Start of SOURCE MATERIAL

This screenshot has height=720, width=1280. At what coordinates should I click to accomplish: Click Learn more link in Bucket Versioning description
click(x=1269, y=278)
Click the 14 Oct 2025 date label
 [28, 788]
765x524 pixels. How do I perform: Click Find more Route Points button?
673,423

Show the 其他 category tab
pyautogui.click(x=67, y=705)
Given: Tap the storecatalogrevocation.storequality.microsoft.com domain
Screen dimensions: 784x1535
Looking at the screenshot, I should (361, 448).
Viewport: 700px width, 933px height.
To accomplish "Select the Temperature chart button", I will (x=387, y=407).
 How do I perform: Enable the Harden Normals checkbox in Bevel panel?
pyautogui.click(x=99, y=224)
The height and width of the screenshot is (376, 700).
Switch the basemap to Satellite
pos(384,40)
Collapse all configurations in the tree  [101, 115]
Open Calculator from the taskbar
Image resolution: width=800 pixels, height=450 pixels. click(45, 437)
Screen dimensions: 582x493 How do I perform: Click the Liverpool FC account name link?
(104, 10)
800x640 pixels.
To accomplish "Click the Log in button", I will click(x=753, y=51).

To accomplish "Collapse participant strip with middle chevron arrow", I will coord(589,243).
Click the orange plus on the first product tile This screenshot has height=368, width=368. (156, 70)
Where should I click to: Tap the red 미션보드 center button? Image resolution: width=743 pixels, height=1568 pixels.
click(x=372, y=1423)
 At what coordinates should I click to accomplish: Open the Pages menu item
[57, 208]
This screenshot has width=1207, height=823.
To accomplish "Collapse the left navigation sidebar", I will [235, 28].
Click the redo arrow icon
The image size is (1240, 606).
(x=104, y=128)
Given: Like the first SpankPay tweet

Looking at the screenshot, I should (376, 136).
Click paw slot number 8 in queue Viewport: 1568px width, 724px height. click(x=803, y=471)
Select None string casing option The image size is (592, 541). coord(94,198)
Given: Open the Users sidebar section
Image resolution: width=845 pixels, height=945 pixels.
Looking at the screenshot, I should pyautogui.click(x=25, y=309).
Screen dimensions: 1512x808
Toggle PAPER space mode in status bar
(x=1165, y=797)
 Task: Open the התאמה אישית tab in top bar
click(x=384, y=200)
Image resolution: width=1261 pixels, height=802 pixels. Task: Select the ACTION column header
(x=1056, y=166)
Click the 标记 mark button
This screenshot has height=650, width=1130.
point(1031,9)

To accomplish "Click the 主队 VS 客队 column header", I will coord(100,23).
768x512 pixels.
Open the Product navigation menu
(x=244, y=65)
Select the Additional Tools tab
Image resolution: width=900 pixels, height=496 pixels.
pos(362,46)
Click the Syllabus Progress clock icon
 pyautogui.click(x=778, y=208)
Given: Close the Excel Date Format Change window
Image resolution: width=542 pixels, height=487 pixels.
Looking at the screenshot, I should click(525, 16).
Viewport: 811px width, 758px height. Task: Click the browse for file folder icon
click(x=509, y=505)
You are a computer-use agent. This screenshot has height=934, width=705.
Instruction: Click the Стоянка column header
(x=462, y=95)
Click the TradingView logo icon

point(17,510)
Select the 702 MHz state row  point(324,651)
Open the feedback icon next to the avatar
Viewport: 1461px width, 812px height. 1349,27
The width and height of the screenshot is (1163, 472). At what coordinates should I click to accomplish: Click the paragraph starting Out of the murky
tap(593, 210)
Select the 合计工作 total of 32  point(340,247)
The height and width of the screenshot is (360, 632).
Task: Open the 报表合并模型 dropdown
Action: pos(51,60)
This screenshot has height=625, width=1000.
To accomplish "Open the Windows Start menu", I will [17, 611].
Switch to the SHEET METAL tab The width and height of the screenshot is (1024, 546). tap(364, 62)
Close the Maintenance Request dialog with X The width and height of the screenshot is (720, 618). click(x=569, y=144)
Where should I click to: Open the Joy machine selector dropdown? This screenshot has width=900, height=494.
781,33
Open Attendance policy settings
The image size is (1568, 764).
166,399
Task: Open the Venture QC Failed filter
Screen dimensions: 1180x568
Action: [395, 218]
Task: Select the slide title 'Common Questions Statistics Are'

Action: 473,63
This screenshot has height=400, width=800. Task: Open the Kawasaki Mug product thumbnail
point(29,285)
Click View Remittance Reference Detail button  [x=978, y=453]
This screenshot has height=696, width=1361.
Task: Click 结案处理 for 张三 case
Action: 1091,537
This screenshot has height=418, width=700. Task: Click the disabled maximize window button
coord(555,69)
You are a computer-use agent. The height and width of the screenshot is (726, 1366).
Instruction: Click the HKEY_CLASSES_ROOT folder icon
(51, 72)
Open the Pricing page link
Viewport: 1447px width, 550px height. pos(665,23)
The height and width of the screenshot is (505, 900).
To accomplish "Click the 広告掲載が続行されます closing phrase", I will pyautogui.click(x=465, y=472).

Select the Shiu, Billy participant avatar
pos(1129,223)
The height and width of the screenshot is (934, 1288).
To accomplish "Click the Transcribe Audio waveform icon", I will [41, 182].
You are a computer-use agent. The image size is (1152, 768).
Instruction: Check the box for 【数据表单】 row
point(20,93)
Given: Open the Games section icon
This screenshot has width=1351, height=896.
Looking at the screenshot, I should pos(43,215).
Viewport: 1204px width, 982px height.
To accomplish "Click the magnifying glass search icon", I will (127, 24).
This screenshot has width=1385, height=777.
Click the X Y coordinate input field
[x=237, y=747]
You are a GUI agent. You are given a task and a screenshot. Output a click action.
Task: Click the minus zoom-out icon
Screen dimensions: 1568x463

End of SOURCE MATERIAL

* _EXERCISE PROMPT_
Using the data above, return each line that includes the word "with".

* _ANSWER FOR THIS EXERCISE_
To accomplish "Collapse participant strip with middle chevron arrow", I will coord(589,243).
Close the Maintenance Request dialog with X The width and height of the screenshot is (720, 618). click(x=569, y=144)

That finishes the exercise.